* **Extract provided**:
============
Event preview

“Messiah” Sing-Along

3 p.m., Sunday, Dec. 22, tickets, $10, Roswell United Methodist Church, 814 Mimosa Blvd., Roswell; 770-594-7974, www.mosingers.com/

Two days after the Boston Marathon bombing, a sellout crowd at the TD Garden stood and sang “The Star-Spangled Banner.”

It wasn’t the usual perfunctory mouthing of the words: This audience sang at the top of its lungs.

The electrifying moment did more than just kick off a Bruins game. It opened a channel, linking the spectators — and even with those watching on television — and instead of falling apart in a moment of tragedy, the song helped them hang together.

“It was a show of solidarity and strength and ‘We’re going to get through this and we’re going to get through this together,’ ” writer Stacy Horn said.

In the book “Imperfect Harmony: Finding Happiness Singing with Others,” Horn writes about the magic that happens in the web of joined voices, a power that makes the worst things bearable and the best things even better.
============
* **Supplied data**:
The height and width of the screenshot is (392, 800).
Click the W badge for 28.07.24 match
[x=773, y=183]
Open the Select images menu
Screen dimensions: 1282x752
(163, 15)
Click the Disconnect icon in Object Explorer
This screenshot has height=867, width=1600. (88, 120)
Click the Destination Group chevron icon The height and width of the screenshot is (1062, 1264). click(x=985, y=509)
============
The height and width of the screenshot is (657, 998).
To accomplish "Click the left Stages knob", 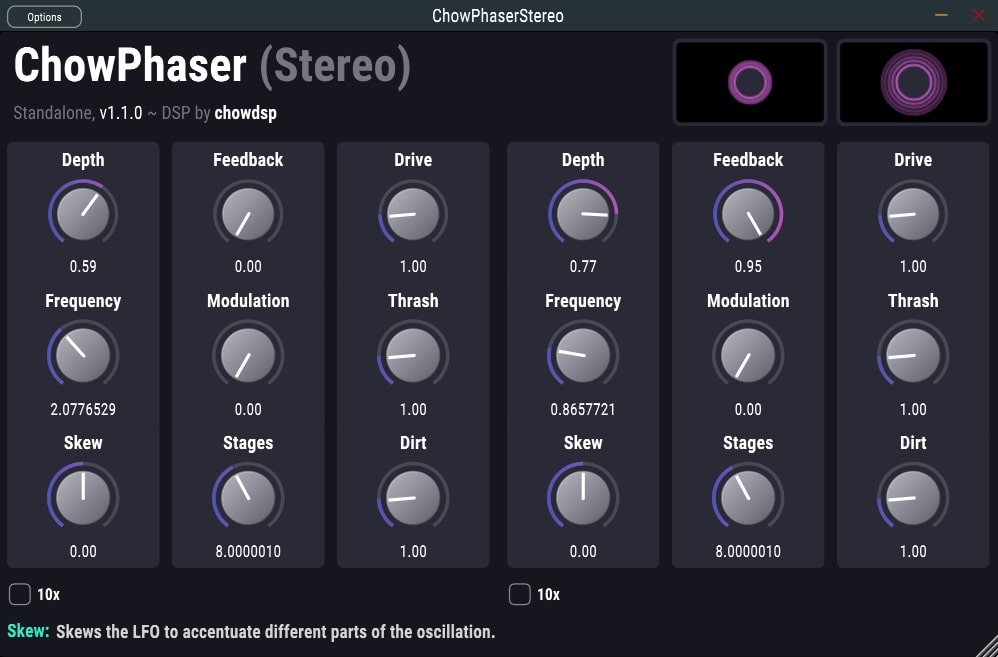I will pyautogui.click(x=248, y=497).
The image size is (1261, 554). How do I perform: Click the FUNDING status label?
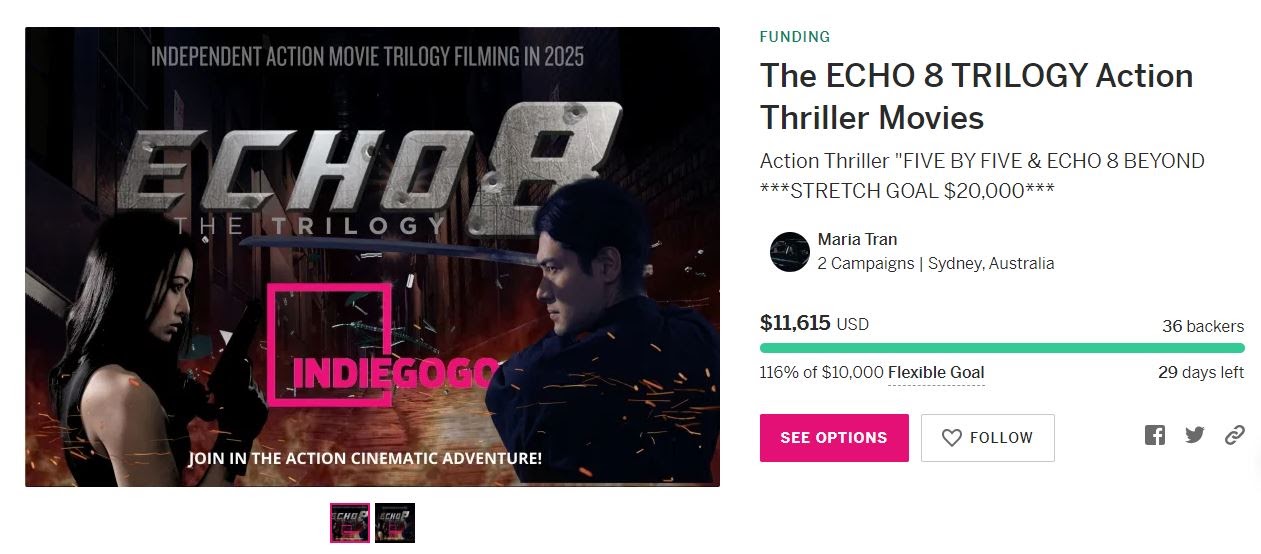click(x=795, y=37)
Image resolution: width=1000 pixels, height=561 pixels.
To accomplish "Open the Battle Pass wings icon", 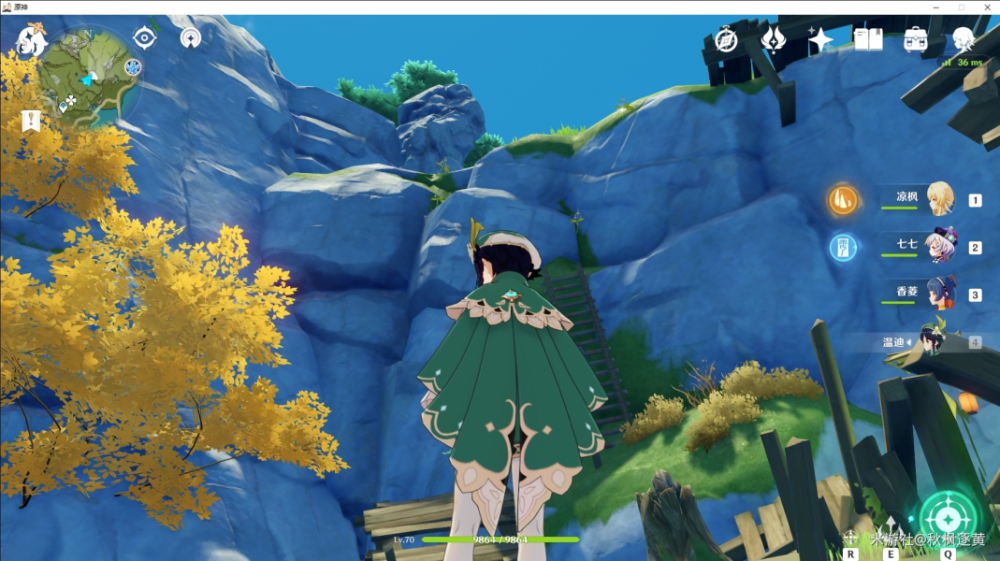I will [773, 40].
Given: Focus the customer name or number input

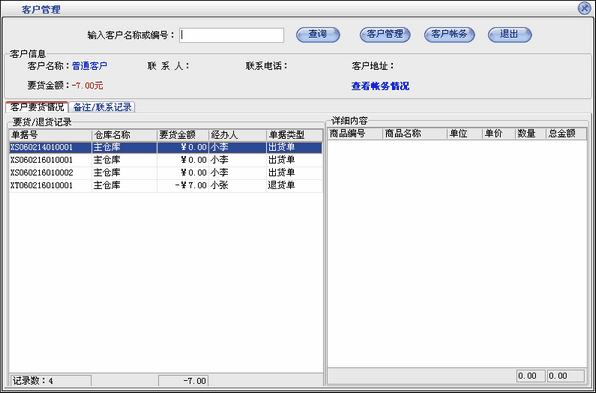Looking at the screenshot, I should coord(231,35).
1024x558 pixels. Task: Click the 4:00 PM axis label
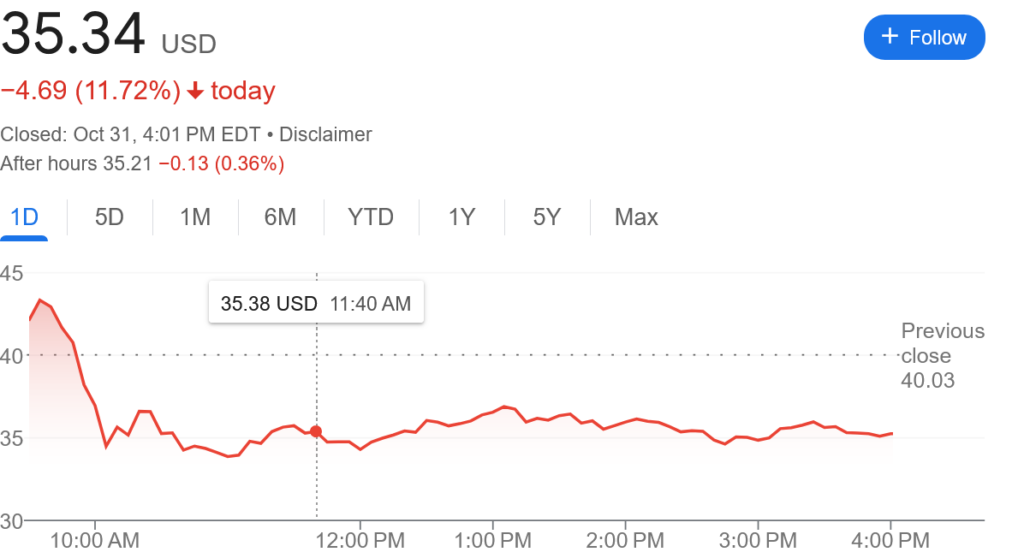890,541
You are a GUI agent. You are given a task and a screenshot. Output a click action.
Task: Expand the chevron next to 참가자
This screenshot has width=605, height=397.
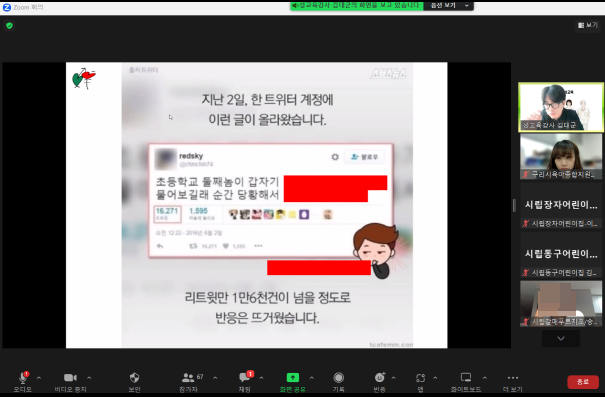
============
* **Exercise tasks**:
A) List every title that appears in quotation marks in the event preview.
B) Write the next few sentences of the event preview about the "Messiah" sing-along, picking up after its last sentence.
The two blocks of listing are separate material and are not part of the event preview.

* **Results for the exercise**:
A)
- "Messiah"
- "The Star-Spangled Banner"
- "Imperfect Harmony: Finding Happiness Singing with Others"

B)
This season, at this most sociable end of the year, Americans seem to find their voices raised in song more than at any other time.

Church-goers join in hymns, neighbors go wassailing and community sing-alongs enliven the air.

Shower-singers who might never glance at a sheet of music the rest of the year try out ambitious works, including those who will sing a pickup version of Handel’s “Messiah” on Sunday at Roswell United Methodist Church.

Michael O’Neal, the director of the Michael O’Neal Singers, conducts the volunteer chorus, which should top 800 this year. Each singer brings his or her own score (or buys one at the event), and the only rehearsal is a quick 15-minute walk-through.

“We can take it seriously,” O’Neal said, “but we don’t have to take ourselves too seriously.”

What the performance lacks in precision it makes up for in power and emotion, he said.

“The whole thing about live music making is: It’s live. And it’s imperfect,” he said. “And that’s one of the joys of it.”

O’Neal’s choirs are all volunteer and pay for themselves by ticket sales and dues from members. The dues are worth it, the members say.

“There is such a joy that comes from singing in a choral group,” said Cookie Stokes-Preuss of Dunwoody, a member of O’Neal’s summertime group and a regular participant in the “Messiah” sing-along.

“It’s a wonderful challenge,” Stokes-Preuss said, “and I’m learning to accept the challenge without shaking in my boots.”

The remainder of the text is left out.